Steve Mensing, Editor
♦ Salisbury faces another extremely challenging year in 2017. Likely little improvement if any from 2016 where violent crime in Salisbury exploded with 10 homicides and plenty of shootings, stabbings, and armed robberies. The city’s 4 public schools continued their woeful D grades from the State Department of Education. Those letter grades are all important–it makes many parents decide not to attend city schools as well as serves as a further turnoff for economic development. 27.2% of the city’s population lives below the poverty line. A high probability exists that percentage will climb higher next time its counted.

DATA PROVIDED —
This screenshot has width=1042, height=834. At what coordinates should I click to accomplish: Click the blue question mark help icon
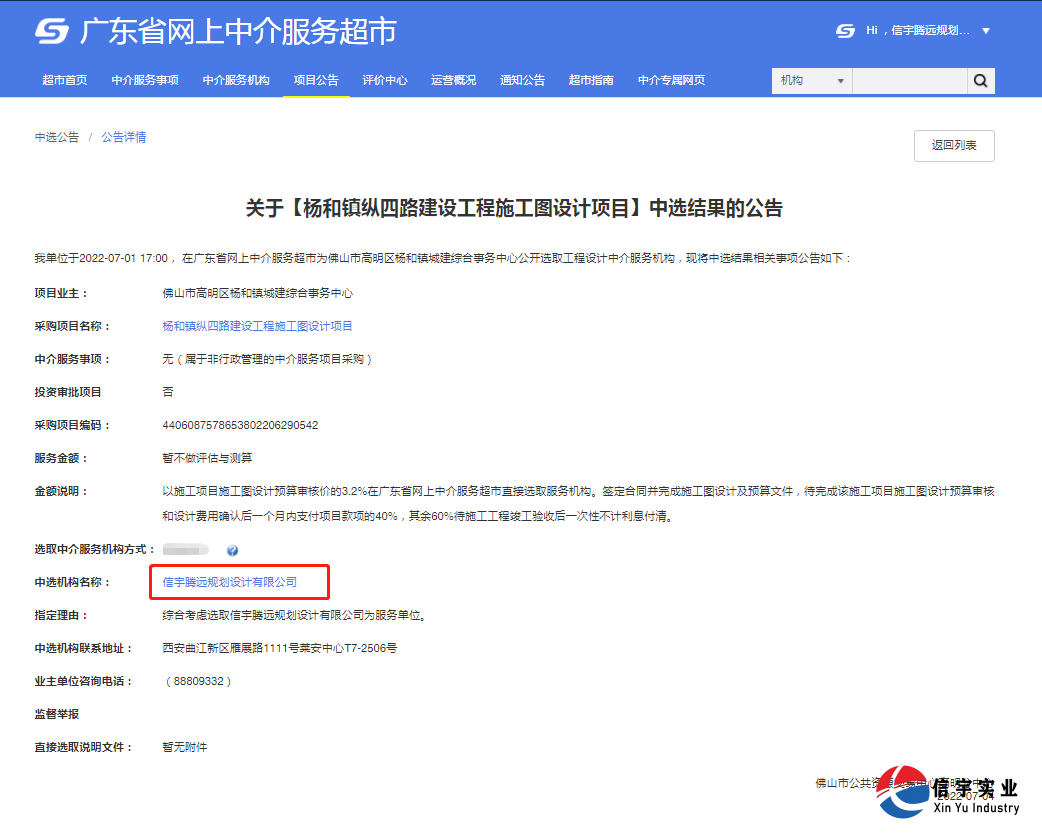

REQUIREMENTS —
1. Answer from the Salisbury editorial:
(a) How many homicides did Salisbury have in 2016?
(b) What grade did the city's public schools keep getting from the State Department of Education?
(c) What share of the city's population lives below the poverty line?
2. Write the next part of the Salisbury editorial, starting right after its final sentence.

RESULTS OF THE EXERCISE —
1.
(a) 10
(b) D
(c) 27.2%

2.
The “big 3” statistics make it almost impossible to do economic development and to keep the working class and upper income people here or attract new persons the city. Those three statistics are devastating and they impact Rowan County’s statistics, dragging it down as well. Salisbury, N.C. Statistics:
https://rowanfreepress.com/salisbury-nc-statistics/
As usual in the late fall of 2017 the latest FBI crime statistics for 2016 will appear. Murders, rapes, assaults, shootings, and armed robbery stats will likely surpass last years. Break-ins and car thefts will no doubt show a spike. The city would be wise to respond by paying police a competitive wage, recruiting more experienced police and investigators, and fielding more patrolmen. This is a must do. But the Fibrant debacle is taking big gulps from Salisbury’s ability to provide city services. In the city’s current financial condition it will be forced to substantially raise taxes and fees to meet its public safety obligation or else face more residents packing up and leaving for safer communities elsewhere. There is some question whether Salisbury is solvent enough to meet those obligations without city halls use of “magic math” and hiding important data from the public. Salisbury’s city hall usual choice to hide “negative” information from the public rather than fix its massive problems has never worked and has just created worsening conditions.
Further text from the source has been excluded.